El ex ministro me observa con atención.

– ¿Cree que ese acompañante era yo? -pregunta lentamente.

– ¿Lo era?

– No.

– ¿Dónde estaba la noche del lunes?

– En una reunión maratoniana del partido, que duró hasta muy tarde.

– ¿Hasta qué hora?

– Las once.

– ¿Y después?

– Me fui directamente a casa.

– ¿Había alguien con usted?

– No. Estoy divorciado y vivo solo. Cené un poco, vi el informativo de las doce y me acosté.

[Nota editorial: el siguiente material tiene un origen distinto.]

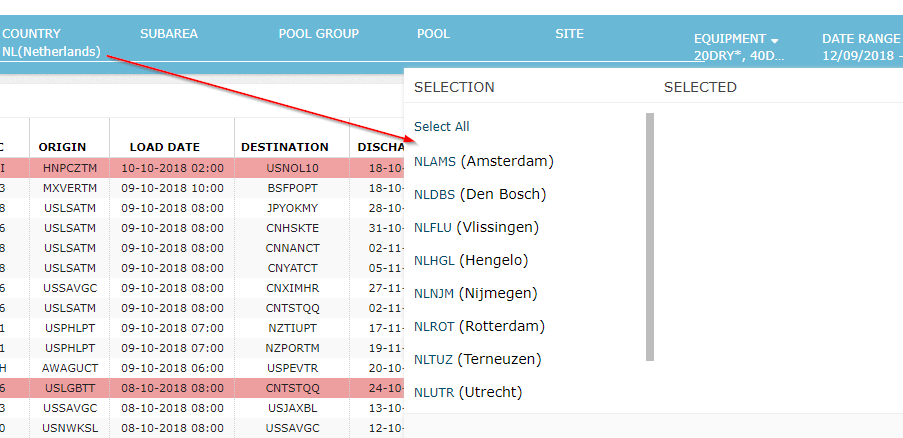
Task: Open the Date Range filter
Action: pyautogui.click(x=861, y=39)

– En cualquier caso, no hay nadie que confirme su coartada.

De repente, se despierta el animal político.

– ¿Necesito a un testigo fidedigno? -pregunta con la voz severa de un ministro que reprende a un director ineficaz.

– No sé qué contestarle. A usted la muerte de Kalia, o Kaliopi, le convenía, y Kustas ya estaba muerto, de manera que ya no quedaba nadie que pudiera hacer público su…, su pequeño desliz.

– ¡Esto es intolerable! -grita fuera de sí-. Mi trayectoria política no permite este tipo de insinuaciones, teniente. He sido diputado durante veinte años, fui ministro de un Gobierno anterior y jamás he dado pie para que nadie me chantajee.

– Kustas lo hacía o pensaba hacerlo. ¿Por qué, si no, iba a sacar esta foto? ¿Qué tipo de relación mantenía con él?

– Ya se lo he explicado, una relación únicamente basada en la gastronomía.

– No creo que lo chantajeara por cenar en Le Canard Doré. -Me gustaría mencionar el plato de carne cruda que me sirvieron allí, pero por desgracia no recuerdo su nombre-. ¿Tal vez estaba relacionado con sus sondeos de popularidad?

Por primera vez me mira con inquietud.

– ¿Qué tiene que ver Kustas con los sondeos? Los realiza R.I. Helias, una empresa que pertenece a un tal Petrulias.

– Quien por cierto también murió asesinado. Petrulias sólo era la fachada. Kustas movía todos los hilos, y usted lo sabía. ¿Qué le pedía Kustas a cambio de obtener índices de popularidad superiores a los del jefe de su partido? ¿Que colaborara ocultando el blanqueo ilegal de tres billones de dracmas al año, quizá?

Palidece como un fantasma, pero responde con voz fría y firme.